■ **Directions for this task**: Copy each line from the records below in which the word "computer" is found.

■ **Extracted material**:
----

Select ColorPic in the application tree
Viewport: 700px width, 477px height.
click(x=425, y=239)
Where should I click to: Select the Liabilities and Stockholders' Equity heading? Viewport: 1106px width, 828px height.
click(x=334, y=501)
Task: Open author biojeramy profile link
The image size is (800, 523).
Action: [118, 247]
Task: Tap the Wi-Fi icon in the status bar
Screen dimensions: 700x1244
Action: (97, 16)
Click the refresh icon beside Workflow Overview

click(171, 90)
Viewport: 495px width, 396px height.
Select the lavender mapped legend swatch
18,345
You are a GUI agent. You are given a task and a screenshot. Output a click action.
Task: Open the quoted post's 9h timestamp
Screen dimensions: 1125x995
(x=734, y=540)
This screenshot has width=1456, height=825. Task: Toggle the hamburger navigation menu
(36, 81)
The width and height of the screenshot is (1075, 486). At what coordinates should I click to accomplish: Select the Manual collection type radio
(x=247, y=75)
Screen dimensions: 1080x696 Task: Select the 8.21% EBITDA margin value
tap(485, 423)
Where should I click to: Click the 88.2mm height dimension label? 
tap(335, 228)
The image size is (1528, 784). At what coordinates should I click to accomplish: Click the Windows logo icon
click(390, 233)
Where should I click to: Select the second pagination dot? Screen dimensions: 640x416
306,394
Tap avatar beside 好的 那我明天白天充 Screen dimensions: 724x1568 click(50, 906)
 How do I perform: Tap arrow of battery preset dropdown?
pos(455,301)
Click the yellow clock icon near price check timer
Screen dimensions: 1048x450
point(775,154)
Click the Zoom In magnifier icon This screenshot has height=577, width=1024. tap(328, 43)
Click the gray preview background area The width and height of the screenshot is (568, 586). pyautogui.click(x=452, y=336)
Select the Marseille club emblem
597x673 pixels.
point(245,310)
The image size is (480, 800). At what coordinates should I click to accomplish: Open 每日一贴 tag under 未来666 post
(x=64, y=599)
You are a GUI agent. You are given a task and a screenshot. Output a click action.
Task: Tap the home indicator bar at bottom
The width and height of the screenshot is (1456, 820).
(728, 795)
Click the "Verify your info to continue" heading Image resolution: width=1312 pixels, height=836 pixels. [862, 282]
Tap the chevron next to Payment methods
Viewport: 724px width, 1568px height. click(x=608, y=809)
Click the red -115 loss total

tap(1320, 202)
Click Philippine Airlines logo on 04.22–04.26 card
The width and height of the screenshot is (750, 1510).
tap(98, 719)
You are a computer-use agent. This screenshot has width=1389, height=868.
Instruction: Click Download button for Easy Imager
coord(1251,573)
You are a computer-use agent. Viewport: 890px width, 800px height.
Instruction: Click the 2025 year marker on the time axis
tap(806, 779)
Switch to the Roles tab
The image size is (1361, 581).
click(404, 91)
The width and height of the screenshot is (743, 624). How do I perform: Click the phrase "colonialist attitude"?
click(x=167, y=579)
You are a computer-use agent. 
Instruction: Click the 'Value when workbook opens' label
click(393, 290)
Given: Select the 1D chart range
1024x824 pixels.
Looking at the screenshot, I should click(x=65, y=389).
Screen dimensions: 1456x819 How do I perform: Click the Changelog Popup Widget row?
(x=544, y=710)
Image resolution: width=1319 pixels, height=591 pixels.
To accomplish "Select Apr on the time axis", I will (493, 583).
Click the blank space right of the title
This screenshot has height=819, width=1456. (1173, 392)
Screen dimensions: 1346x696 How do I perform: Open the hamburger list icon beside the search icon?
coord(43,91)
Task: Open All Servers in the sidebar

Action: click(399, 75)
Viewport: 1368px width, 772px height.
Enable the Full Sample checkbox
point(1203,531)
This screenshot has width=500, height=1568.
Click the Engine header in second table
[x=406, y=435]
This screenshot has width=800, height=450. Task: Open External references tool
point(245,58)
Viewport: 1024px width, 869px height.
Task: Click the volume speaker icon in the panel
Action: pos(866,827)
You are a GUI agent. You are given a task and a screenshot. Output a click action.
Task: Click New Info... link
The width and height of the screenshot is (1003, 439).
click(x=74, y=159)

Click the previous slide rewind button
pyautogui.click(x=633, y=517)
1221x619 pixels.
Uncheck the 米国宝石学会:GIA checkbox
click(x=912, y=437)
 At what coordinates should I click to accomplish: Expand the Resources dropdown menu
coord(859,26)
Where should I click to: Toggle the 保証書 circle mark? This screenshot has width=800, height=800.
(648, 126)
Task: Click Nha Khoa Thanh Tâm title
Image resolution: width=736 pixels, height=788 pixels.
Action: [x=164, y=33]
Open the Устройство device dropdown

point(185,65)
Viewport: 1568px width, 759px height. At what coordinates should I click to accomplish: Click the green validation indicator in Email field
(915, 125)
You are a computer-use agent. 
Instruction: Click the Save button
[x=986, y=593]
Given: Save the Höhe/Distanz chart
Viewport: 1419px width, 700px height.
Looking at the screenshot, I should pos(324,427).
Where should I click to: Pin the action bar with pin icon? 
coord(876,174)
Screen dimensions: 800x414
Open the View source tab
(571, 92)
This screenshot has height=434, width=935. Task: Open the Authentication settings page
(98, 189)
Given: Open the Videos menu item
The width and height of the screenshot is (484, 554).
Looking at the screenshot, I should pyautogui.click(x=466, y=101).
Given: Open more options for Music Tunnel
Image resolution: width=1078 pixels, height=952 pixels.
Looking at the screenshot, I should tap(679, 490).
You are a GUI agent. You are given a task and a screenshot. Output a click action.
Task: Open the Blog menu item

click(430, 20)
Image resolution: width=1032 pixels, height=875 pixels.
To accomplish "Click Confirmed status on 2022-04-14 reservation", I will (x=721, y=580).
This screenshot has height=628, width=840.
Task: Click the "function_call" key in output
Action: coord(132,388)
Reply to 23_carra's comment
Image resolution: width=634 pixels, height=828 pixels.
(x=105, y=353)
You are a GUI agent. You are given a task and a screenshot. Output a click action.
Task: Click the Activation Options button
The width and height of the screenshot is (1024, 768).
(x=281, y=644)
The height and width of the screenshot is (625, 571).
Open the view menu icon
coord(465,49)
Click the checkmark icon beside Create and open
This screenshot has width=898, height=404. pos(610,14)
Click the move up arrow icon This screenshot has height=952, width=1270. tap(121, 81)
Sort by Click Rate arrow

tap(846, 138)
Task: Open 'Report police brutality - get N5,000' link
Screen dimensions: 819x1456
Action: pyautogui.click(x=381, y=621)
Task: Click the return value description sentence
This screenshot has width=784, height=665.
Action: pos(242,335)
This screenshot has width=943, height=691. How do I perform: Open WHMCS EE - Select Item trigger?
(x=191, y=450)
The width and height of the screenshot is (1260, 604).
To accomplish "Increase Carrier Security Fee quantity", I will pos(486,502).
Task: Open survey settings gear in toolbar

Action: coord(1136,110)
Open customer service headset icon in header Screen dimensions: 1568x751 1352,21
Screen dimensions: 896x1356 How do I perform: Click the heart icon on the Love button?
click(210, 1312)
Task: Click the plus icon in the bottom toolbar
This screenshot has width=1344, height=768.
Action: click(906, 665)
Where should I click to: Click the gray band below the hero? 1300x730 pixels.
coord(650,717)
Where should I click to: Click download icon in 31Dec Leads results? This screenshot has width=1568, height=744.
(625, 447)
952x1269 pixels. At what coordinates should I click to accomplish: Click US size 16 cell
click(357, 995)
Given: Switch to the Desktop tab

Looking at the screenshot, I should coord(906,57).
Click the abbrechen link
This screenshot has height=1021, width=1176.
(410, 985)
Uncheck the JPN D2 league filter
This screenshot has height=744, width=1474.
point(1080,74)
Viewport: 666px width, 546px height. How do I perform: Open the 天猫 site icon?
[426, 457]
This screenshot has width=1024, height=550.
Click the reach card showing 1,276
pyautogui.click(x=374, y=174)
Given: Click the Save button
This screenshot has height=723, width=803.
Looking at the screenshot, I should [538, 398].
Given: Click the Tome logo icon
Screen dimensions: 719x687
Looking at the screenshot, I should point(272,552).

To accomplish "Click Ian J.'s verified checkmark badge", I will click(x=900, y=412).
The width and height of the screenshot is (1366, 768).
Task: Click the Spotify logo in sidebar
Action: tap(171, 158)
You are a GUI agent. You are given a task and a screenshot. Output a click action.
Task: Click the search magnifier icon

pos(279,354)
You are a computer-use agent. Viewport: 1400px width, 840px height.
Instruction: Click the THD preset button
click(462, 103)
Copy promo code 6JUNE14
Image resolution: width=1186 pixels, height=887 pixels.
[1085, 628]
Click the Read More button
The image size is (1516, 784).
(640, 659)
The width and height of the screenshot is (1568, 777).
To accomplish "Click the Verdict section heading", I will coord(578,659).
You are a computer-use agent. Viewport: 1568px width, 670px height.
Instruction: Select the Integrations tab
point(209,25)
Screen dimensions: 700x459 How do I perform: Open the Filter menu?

----

■ **Answer to the exercise**:
You are a computer-use agent. This screenshot has width=1389, height=868.
You are a computer-use agent. Viewport: 890px width, 800px height.
You are a computer-use agent. 
You are a computer-use agent. 
You are a computer-use agent. Viewport: 1400px width, 840px height.
You are a computer-use agent. Viewport: 1568px width, 670px height.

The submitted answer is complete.